What a great idea, David! I'll jump right in with my "Science Play" series. These are interactive picture books, designed to be read by an adult to a child so that they stop reading after a few pages, do an activity, make a discovery and come back to the book to read some more. Ultimately both come to understand some non-intuitive science concept. The titles are:
I See Myself (why you see yourself in a mirror; I Get Wet (why water wets you); I Fall Down (gravity and weight) and I Face the Wind (why the wind pushes you--A Sibert Honor book).

Melissa Stewart said...

I think it's fair to say that no nonfiction PB can be replaced by a chapter book. The PB form is so unique and it allows readers time and space to contemplate the science ideas as they look back and forth between the visuals and the text.

As David says, hisbook How Much Is a Million is a great example. So are his books Where in the Wild, Where Else in the Wild and now What in the Wild. I can't think of any other books that teach observation skills in such a fun, participatory way.

Anonymous said...

I don't want to cast any aspertions but I'm really curious - did you do any research before writing this? Amanda Gignac was misquoted in the NYT article. I'm betting a lot of the people in that article were. She got 274 comments before she had to close them down. The title of the blog post was When Quotes Are Taken Out of Context. Here is the link:

This really scares me, because even NAEYC is perpetuating the article on Twitter. I'd like to know what you think after you look at the blog!

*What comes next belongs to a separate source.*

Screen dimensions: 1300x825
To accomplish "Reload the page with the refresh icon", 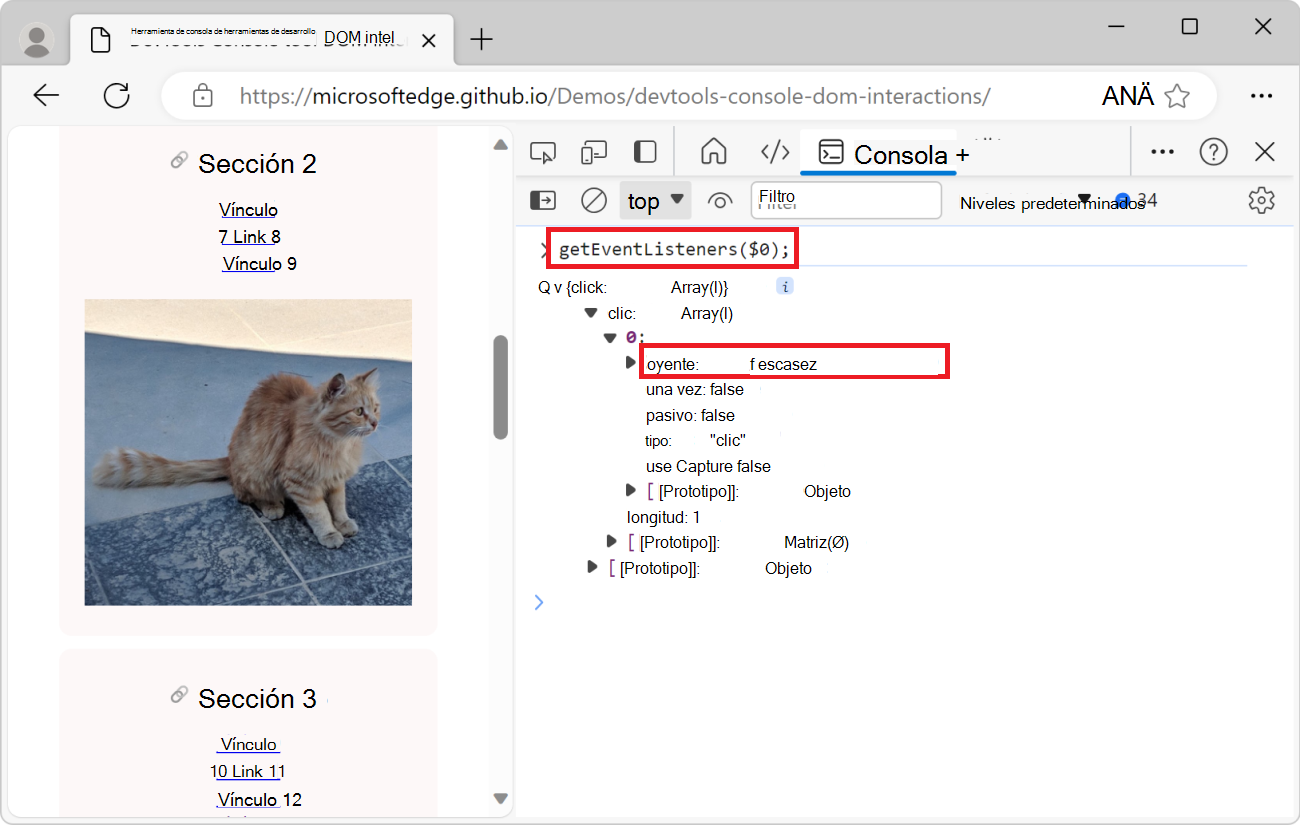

And FWIW, I don't believe that PBs are dead. There are lots of reasons why there has been a slump.

Unknown said...

It's true that most if not all nonfiction picture books could not be “translated” into a chapter book. I’m working on a math PB right now that would be incomprehensible to adults as well as children without artwork.

Various online discussions about that article revealed many holes in it which should make us all resolve to second-guess every source of info, including the NY Times.

Marc Tyler Nobleman said...

I like this gauntlet, David. As it happens, last spring I blogged about what I called the Golden Age of Picture Book Biography. Okay, a narrower focus than the firestorm that the NYT article started, but relevant to your suggestion here. Included in that post, I listed but a few nonfiction picture books that have no "adult" counterpart - no other trade book on the same subject. The post and list are here:

(My book "Boys of Steel" is the first standalone biography of the creators of Superman, but they have been part of larger comics histories.)

Marc Tyler Nobleman said...

Forgot to mention that several other authors chimed in with more suggestions in the comments section after that post.

Rosalyn Schanzer said...

Despite the controversy over that New York Times piece, it's certainly worth noting that besides being so compelling and delicious, the artwork in picture books can often teach kids more about a complex subject than the text. Since you've allowed us to toot our own horns here, I'll point out my picture book George vs. George: The American Revolution as Seen from Both Sides. This book is aimed at grades 4-9, and trust me - the art allows readers to learn all about the following potentially dull material in a truly user-friendly way:

1) Compare George Washington to King George III in every possible way - and let readers see who they were as real human beings at the same time

2)Compare the similarities between the governmental structures of America and Great Britain before the Revolution

3) In a single picture, show exactly how the Battle of Breeds Hill was fought from start to finish and what the British generals had to say about the results

4) Display the uniforms and non-uniforms and weaponry and ships and fighting methods of every possible type of fighter on both sides

And so much more. You could say something similar for just about every good nonfiction picture book out there. And the cultural aspect of good artwork is not to be sneezed at either.